Bisnis emas di Indonesia benar- benar menggiurkan. Investor negeri jiran tertarik untuk mencoba peruntungan di Indonesia.

Produsen emas asal Malaysia, DEET Holding Berhad, memastikan bakal segera memulai ekspansinya ke pasar Indonesia. 

Kehadirannya tentu menjadi penantang baru bagi pasar emas nasional, yang selama ini cukup dikuasai perusahaan domestik.

Informasi saja, pasar emas Indonesia selama ini hanya mengenal PT Aneka Tambang Tbk (Antam) dan PT Usaha Bersama Sejahtera (UBS) sebagai produsen, serta PT Pegadaian sebagai pemasar yang menguasai pasar dalam negeri.

Meski berstatus produsen, hadirnya DEET Holding Berhad sepertinya bakal lebih menjadi kompetitor potensial bagi PT Pegadaian. Hal ini lantaran strategi bisnis yang dipilih lebih mengandalkan tabungan emas sebagai jurus utama menggandeng pasar.

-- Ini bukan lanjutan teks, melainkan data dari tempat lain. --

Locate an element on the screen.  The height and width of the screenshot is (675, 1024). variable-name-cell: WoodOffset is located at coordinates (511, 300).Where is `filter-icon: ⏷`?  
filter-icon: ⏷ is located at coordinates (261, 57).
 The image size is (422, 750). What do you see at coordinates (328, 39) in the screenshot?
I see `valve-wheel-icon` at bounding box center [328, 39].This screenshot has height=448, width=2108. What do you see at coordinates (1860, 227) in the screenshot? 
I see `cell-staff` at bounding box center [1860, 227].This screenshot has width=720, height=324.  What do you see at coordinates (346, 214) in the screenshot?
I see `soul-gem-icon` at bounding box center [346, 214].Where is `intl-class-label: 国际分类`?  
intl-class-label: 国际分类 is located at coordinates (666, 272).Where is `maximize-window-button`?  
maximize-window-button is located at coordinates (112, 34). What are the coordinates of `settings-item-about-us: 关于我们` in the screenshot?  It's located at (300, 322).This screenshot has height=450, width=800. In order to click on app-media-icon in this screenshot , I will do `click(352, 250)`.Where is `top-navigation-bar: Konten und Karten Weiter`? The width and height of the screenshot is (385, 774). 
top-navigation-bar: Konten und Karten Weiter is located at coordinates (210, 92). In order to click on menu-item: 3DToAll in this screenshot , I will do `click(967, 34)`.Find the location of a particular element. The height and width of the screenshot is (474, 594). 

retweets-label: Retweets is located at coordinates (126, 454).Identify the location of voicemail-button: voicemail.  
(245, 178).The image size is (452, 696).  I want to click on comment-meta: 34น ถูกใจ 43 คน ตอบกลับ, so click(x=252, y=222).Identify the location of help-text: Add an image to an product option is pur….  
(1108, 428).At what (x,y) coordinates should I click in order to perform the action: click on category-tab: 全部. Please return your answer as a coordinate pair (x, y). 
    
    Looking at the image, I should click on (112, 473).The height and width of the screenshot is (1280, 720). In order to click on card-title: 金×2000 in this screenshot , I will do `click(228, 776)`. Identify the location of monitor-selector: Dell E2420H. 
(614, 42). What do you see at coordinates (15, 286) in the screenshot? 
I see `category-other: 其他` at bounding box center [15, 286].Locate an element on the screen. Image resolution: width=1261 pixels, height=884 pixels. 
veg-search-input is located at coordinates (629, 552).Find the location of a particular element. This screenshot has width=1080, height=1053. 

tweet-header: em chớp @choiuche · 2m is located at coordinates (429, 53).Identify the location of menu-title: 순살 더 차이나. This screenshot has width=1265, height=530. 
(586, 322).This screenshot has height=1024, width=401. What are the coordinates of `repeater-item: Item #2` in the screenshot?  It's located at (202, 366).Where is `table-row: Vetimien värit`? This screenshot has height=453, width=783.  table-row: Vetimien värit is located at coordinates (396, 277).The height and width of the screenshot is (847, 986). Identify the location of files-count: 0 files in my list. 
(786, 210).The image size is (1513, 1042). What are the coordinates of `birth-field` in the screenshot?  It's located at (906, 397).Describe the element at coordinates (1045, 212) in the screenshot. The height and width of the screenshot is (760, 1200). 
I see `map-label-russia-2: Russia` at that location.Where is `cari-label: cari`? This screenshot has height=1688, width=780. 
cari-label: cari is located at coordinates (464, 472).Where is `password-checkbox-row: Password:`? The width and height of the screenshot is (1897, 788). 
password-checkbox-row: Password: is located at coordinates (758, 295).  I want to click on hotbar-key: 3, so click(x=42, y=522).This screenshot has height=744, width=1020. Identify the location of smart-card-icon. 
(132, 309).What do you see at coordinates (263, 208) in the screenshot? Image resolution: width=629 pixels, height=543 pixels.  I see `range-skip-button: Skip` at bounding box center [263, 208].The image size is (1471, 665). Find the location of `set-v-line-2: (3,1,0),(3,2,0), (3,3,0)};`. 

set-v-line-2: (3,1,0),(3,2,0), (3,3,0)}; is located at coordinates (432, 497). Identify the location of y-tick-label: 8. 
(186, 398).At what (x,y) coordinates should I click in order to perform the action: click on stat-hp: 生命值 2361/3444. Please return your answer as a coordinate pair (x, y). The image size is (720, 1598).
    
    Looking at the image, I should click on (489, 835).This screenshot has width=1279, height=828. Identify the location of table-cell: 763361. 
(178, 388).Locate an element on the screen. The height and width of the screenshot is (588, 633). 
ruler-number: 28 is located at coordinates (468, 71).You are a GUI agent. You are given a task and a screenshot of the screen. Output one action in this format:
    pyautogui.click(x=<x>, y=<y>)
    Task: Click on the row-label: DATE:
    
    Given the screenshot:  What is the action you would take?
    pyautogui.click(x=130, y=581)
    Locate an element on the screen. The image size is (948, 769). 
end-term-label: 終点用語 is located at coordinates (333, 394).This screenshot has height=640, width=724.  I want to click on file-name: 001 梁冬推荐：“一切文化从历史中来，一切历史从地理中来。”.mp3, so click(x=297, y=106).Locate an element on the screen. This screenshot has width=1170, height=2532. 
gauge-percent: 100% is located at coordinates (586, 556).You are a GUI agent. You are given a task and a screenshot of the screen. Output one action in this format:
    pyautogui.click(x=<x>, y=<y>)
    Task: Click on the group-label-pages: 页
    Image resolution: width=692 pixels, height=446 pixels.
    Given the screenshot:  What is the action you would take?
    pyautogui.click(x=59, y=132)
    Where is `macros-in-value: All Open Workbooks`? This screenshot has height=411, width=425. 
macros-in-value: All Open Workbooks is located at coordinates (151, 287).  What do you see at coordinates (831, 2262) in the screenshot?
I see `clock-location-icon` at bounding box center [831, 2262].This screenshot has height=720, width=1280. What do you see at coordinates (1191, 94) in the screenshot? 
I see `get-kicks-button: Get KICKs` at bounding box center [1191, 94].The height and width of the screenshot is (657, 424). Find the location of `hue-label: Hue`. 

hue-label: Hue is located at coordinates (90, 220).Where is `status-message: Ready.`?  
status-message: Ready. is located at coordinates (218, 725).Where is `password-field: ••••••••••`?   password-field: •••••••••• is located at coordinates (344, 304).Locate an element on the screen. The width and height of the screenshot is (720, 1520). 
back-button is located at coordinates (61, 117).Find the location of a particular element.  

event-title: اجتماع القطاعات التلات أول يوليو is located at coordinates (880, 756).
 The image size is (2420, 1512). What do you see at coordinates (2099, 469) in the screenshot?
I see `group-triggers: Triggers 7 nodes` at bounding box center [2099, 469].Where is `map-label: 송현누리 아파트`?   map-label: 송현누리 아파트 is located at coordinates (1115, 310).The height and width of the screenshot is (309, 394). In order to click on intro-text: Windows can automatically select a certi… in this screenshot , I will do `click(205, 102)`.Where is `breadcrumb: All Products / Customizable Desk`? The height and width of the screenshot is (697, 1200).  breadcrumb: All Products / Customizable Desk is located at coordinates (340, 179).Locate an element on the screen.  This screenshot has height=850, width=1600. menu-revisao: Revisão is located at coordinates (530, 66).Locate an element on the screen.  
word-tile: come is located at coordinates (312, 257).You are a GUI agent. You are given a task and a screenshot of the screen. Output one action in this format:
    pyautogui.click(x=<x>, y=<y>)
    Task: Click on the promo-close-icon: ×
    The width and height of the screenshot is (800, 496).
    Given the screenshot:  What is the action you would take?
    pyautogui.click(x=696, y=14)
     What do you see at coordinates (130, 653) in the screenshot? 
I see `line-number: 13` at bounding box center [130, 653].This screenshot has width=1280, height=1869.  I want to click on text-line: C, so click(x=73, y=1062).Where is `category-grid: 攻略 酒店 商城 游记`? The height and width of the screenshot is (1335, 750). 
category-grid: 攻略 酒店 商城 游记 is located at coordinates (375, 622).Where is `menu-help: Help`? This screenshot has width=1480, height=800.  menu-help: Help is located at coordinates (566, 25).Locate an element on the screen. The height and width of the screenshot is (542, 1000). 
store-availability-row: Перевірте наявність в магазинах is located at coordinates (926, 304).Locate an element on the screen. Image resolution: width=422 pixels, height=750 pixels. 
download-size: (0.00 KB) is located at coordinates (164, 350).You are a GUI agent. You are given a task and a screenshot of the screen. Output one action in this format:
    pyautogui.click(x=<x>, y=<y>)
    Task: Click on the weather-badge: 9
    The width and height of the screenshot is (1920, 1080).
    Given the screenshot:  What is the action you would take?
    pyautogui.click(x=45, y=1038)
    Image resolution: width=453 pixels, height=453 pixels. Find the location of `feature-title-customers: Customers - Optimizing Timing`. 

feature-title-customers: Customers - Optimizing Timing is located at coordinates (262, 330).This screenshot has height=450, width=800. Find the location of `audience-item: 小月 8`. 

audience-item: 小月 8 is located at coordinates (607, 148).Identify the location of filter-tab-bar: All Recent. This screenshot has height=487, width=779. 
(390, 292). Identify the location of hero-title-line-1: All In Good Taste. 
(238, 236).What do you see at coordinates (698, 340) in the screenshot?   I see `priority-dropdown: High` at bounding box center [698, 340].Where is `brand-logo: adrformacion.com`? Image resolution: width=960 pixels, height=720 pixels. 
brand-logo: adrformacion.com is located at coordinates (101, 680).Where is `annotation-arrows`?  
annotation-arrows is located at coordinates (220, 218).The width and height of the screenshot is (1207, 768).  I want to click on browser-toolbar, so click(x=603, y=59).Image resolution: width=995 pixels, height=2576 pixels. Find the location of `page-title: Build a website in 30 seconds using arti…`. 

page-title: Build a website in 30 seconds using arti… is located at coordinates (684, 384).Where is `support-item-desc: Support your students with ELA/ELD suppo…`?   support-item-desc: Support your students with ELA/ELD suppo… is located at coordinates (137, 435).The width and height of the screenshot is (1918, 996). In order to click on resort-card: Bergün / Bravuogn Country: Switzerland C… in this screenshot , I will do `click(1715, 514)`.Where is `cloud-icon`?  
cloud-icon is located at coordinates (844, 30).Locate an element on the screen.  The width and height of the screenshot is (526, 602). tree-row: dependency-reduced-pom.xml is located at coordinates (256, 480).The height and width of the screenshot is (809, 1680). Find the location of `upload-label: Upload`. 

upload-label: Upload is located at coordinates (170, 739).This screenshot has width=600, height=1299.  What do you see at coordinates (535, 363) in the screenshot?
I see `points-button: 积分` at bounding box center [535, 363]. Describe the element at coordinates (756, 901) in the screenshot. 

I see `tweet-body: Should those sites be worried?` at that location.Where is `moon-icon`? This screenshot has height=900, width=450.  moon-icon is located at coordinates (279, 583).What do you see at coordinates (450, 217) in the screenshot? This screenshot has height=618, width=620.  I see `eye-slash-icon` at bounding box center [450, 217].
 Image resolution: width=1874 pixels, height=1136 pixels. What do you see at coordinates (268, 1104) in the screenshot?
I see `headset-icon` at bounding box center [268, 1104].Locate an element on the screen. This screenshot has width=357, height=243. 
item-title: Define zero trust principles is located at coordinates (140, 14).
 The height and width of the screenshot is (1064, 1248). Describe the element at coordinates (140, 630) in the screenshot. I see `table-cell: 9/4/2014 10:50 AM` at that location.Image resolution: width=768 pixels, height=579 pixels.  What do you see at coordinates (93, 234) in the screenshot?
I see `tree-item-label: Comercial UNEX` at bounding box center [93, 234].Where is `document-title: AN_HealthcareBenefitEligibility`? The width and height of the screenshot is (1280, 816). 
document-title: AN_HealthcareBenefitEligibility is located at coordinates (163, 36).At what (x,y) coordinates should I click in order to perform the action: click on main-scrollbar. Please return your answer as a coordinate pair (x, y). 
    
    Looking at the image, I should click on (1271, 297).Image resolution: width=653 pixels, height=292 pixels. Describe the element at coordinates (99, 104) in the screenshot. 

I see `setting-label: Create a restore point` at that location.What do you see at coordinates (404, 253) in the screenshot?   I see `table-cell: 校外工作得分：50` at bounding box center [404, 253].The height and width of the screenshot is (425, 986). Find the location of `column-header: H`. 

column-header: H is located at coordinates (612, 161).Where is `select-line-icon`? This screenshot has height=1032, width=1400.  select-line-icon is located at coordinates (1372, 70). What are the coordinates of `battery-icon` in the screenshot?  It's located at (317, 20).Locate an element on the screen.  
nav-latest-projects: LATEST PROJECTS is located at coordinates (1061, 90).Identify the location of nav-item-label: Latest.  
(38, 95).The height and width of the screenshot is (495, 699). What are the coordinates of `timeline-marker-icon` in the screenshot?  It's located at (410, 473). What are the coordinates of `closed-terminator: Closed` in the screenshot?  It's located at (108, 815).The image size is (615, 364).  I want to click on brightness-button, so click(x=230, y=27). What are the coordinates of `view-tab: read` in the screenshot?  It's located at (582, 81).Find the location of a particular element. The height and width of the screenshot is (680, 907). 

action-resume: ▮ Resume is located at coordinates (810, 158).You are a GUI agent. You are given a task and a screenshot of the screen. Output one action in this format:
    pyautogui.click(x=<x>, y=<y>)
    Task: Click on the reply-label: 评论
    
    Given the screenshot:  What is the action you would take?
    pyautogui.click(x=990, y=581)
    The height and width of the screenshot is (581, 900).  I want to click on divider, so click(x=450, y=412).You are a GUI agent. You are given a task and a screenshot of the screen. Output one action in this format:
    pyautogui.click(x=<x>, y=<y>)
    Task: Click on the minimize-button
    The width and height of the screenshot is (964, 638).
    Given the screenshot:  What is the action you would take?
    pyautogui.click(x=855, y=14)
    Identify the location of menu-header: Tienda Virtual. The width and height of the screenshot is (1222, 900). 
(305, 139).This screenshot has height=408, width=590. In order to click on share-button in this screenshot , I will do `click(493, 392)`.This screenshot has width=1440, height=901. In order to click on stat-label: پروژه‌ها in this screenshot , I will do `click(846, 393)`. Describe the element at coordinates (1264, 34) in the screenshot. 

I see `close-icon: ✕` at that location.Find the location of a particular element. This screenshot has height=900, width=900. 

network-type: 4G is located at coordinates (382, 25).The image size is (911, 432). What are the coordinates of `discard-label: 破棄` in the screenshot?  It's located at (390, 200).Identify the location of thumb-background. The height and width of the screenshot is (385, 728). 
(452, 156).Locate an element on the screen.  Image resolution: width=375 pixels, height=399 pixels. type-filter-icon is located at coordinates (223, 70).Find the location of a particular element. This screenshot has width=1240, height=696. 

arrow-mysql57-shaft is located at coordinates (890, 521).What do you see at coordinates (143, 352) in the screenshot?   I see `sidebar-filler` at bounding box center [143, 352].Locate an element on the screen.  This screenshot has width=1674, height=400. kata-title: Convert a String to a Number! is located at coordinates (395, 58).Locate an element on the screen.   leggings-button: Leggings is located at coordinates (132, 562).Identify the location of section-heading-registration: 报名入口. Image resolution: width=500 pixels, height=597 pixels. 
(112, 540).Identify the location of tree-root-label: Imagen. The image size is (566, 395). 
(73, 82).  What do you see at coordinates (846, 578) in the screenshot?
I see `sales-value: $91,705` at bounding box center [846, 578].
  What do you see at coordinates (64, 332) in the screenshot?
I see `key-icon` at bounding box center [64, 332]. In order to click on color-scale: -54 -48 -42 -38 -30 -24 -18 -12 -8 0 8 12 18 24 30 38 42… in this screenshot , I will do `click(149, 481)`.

"Mungkin masyarakat sekarang masih lebih senang menabung uang dibanding menabung emas. Padahal menabung emas justru memberikan lebih banyak keuntungan. Emas nilainya tidak akan turun drastis meski ada inflasi yang besar. Jadi dari segi harga kita tidak akan mengalami kerugian,' ujar Owner DEET Holding Berhad, Haji Mustafa Robani, di Jakarta, Rabu (29/6/2022).

Selain itu, menurut Mustafa, nominal dalam menabung emas juga tidak terbatas. Masyarakat bisa menyimpan dengan nilai dan jumlah berapa pun sesuai dengan kemampuan masing-masing.

"Kita sudah menyiapkan satu program yang Insya Allah dapat mendidik, khususnya dengan kaidah tabungan (emas). Contoh Rp300 ribu boleh membeli emas tidak? Tentu boleh, tapi dengan kadar 0,0 sekian," tutur Mustafa.

Guna menjalankan bisnis tabungan emas ini, Mustafa bakal menggandeng toko-toko emas di Indonesia. Pihaknya kini tengah berupaya membangun jejaring dengan beberapa toko emas di Indonesia yang bisa melakukan jual-beli tabungan emas tersebut.

Menurut Mustafa, perusahaannya memiliki sistem tersendiri dalam menjalankan bisnis tabungan emas. Sehingga, tabungan ini bukan hanya untuk mengumpulkan uang saja, melainkan sepenuhnya sebuah kesempatan bisnis yang cukup menggiurkan.

"Saya buat roadshow untuk melantik mana-mana agen yang bisa jual beli. Jadi kalau mau barang perhiasan, tabungan ini bisa ditukar ke toko-toko yang kita kerja sama. Jadi, kita pakai harga internasional," ungkap Mustafa.

Ditambahkannya, DEET Holding Berhad akan menerima pengusaha manapun yang ingin membuka cabangnya di Indonesia dengan skema mitra kerja sama. Saat ini, pihaknya juga tengah mengurus perizinan dari produk tabungan emas tersebut.

"Kaidahnya seperti menabung. Kita berkongsi modal. Bapak punya (modal) berapa, nanti saya ajukan satu cabang. Cabang ini yang akan membantu pembukaan tabungan emas," tegas Mustafa.